**** DATA FOR THE TASK

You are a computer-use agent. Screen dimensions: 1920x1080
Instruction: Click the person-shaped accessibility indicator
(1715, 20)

********
**** DATA FOR THE TASK

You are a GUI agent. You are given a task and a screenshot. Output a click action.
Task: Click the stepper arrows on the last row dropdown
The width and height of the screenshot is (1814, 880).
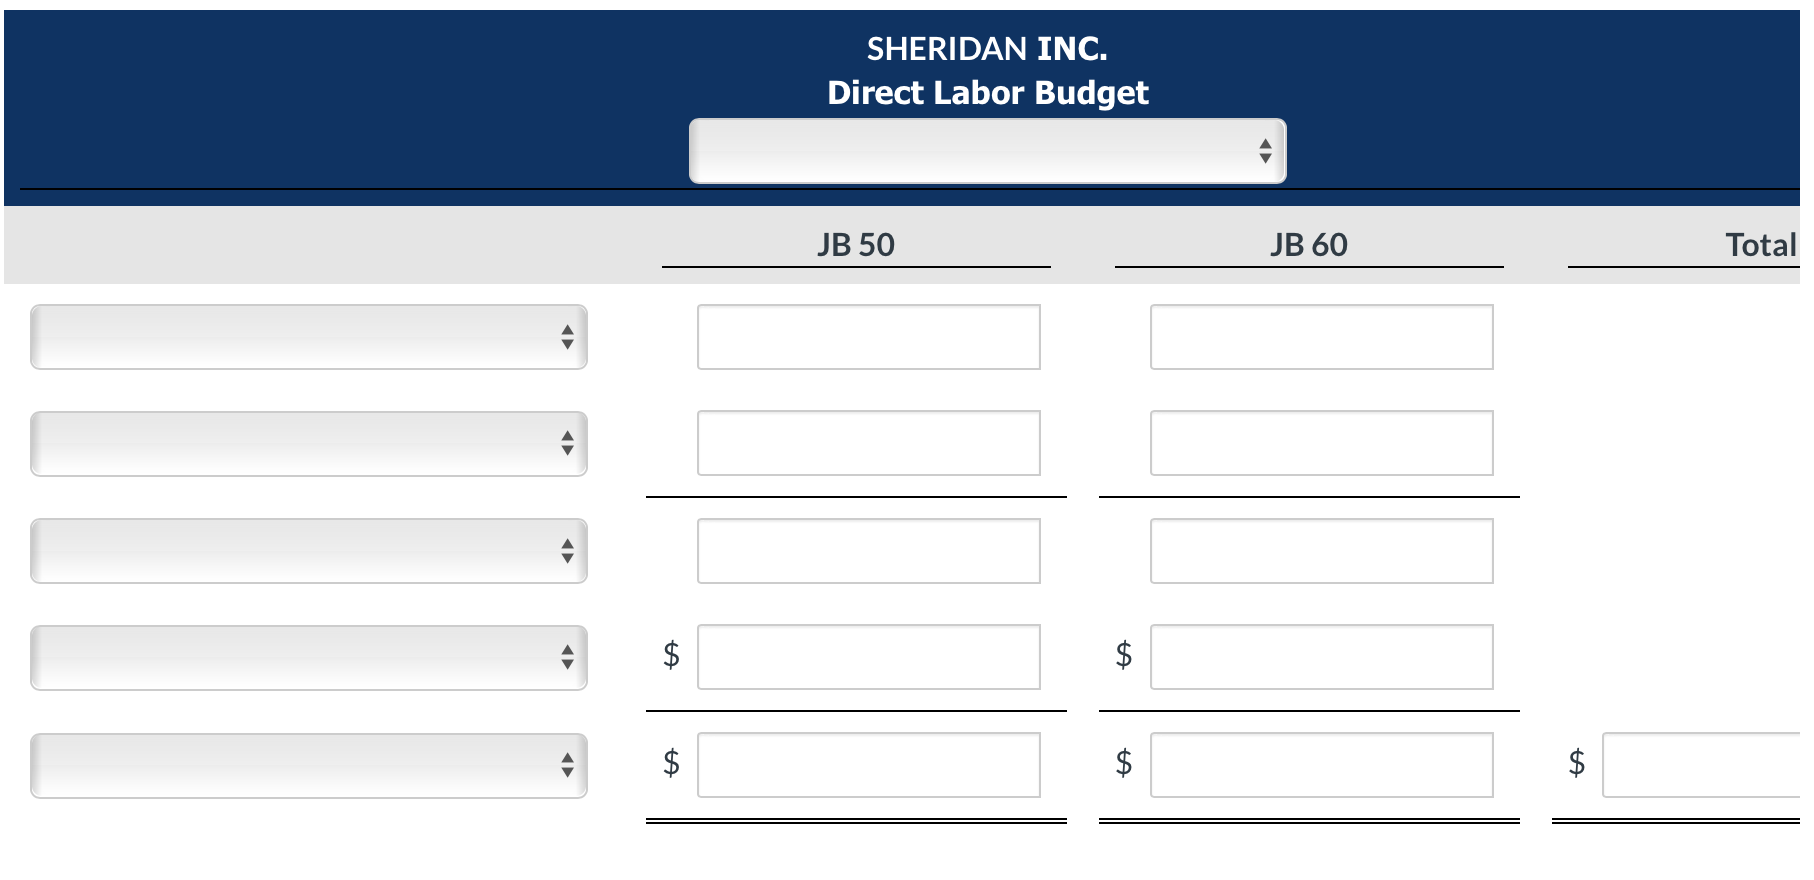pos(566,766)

********

AIM
Recast the data as a Markdown table with columns Row and Line, starting at the line that contains "You are a GUI" and stopping after the line that contains "pos(566,766)", leaving out blank lines and pictures.

TASK RESULT
| Row | Line |
|---|---|
| 1 | You are a GUI agent. You are given a task and a screenshot. Output a click action. |
| 2 | Task: Click the stepper arrows on the last row dropdown |
| 3 | The width and height of the screenshot is (1814, 880). |
| 4 | pos(566,766) |